49 entry daha
  • uzun zamandır hakkında yazmak istediğim halde, filmin benim için anlamının karşılığı olan kelimeleri bulamadığım için ertelediğim filmdir.

    öncelikle yorumları okudum. "evlilik dışı ilişkileri itlaf ekibi" olan sözlük tayfası bile, nedense bu filmi pek inandırıcı bulmuş.

    gerçek aşk!???

    gerçek olmayan aşk nasıldır ki?
    ilişkilerin, beraberliklerin, dostlukların ve en çokta evliliklerin sahtesi olurda,aşkın sahtesi nasıl olur?

    aşk hesabı sorulabilen ama verilemeyen tek duygudur belkide.

    işte hikaye böyle başlar:
    birlikte olmanızın imkansızlığını bilerek, birisini yanınızda olamasa da sevebilir misiniz?
    görmediğiniz halde ölümüne kadar hep sizi sevdiğini öğrendiğinizde ne yaparsınız?

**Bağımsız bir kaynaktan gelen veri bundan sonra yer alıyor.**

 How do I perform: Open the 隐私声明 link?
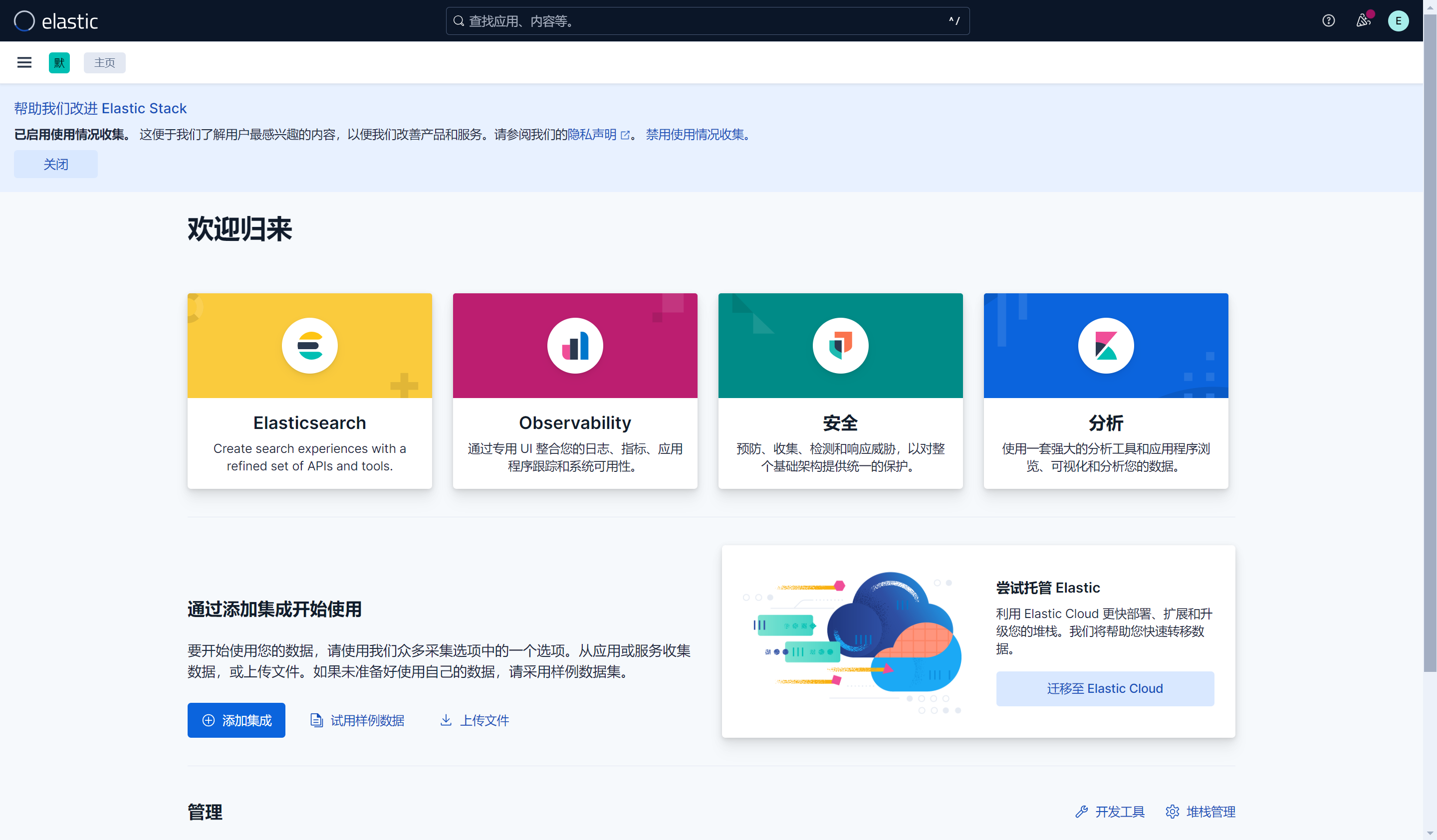[592, 135]
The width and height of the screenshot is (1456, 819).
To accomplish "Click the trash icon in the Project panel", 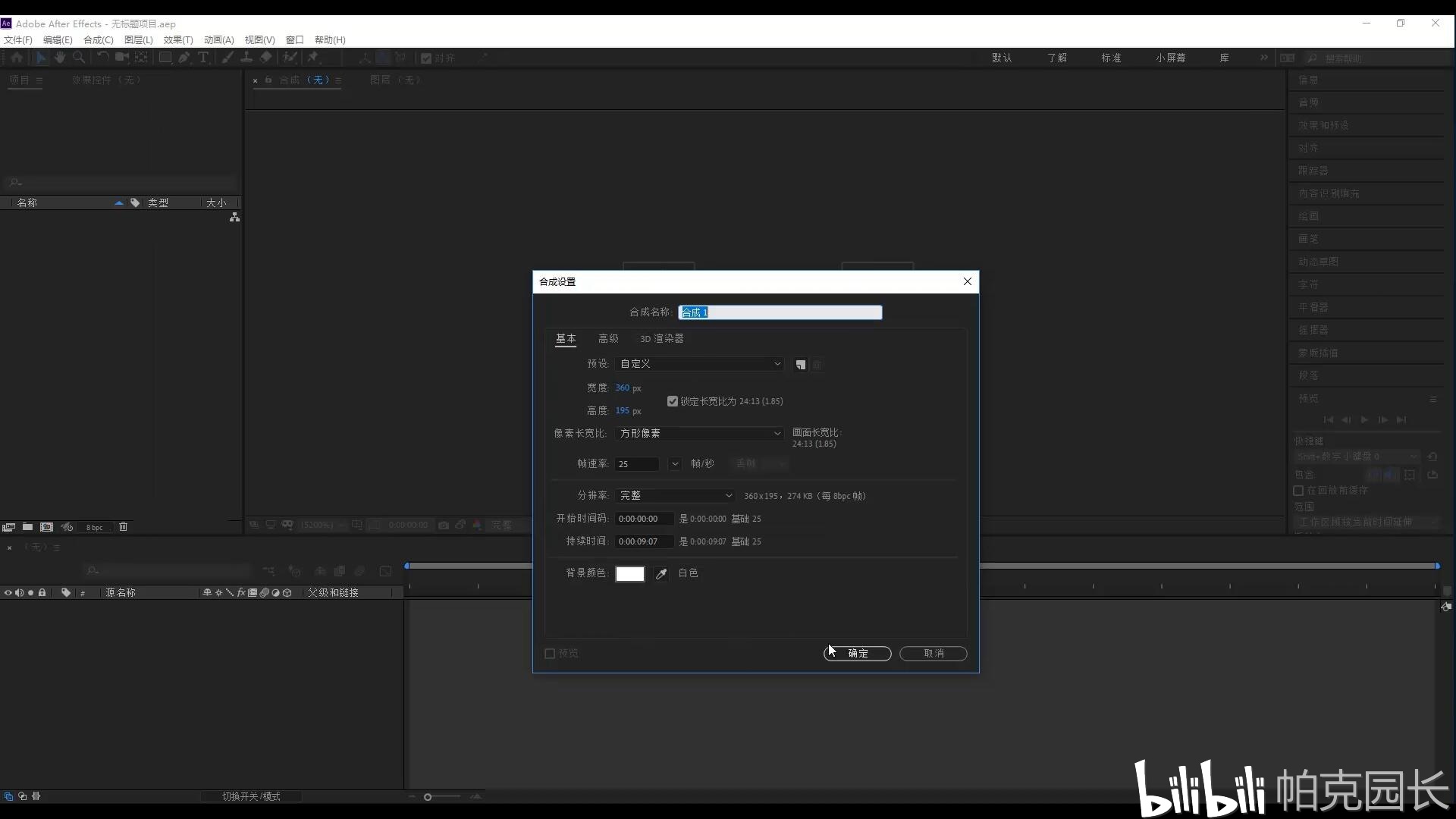I will click(123, 526).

    evliliğin sıradanlığında kaybolmuş, aşkın, tutkunun, çocukça heyecanın, öldürücü mutluluğun, nedensiz gülümsemenin ne olduğunu belki hiç bilmeyen belki hatırlamak için hiç bir nedeni kalmamış.... bir kadın.

    hayatı sorgulamak ve ummaktan çoktan vazgeçmiş, kendini hiç bir yere ait hissetmeyen... bir adam.

    hiç sormadan kapıyı çalmadan içeri giren bir misafir:
    aşk;
    seçme şansı bırakmayan tutsaklık, hiç pişmanlık duyulmayan günah, asla gerçekleşmeyecek hayaller....

    geçmişin ve geleceğin silindiği o "an".
    eli kapıda asılı kalan bir kadın
    kapının dışında bekleyen bir adam
    bir daha böyle bir şansları olamayacağını bilerek beklerler... beklerler...

    özlem ve pişmanlıklarla geçip giden yıllar.....

    -son-

    başka türlü olabilir miydi?
    belki
    ama olmadı.

    francesca: görmek istediğini gördü. dört günlük bir macera değildi. bunu görmeseydi ,hayatı boyunca yaşadığın gerçek ve gerekliliğini sorgulayarak pişmanlık duyacaktı.
    robert: son vuruşunu yaptı. aşkının gerçek olduğunu ve her şeyi göze aldığını göstererek gitti. ardında, onu asla unutamayacak bir kadın bırakarak.

    gerçek:
    kadın, kocası ve çocukları için değil, aşık olduğu bir adamı- sebep oldukları yüzünden- ömür boyu mahkum kalacağı bir vicdan azabından kurtarmak için gitmedi.
    belkide o gün oracıkta ölmüştür. kimse görmeden.
    adam, asla ona ait olmayacak bir kadını sevmenin acısı hep içinde taşıyacağını bilerek geride kalanında kıramayacağı zincirleri gözüne sokarak gitti.
    belki o da oradan gitmemiştir hiç. ruhu hep orada hapis kalmıştır. kimse görmeden.

    sonuç:
    olduğunu sandığımız şey belki de hiç olmamıştır. hepimizin birilerinin yolundan çekilme tarzı farklıdır.
    yaptıklarımızı, söylediklerimizi , yaşadıklarımızı haklı çıkaran bahanelerimiz vardır.

    ....ama hiç bir bahane sevdiğimiz bir insanı yok saymamıza neden değildir.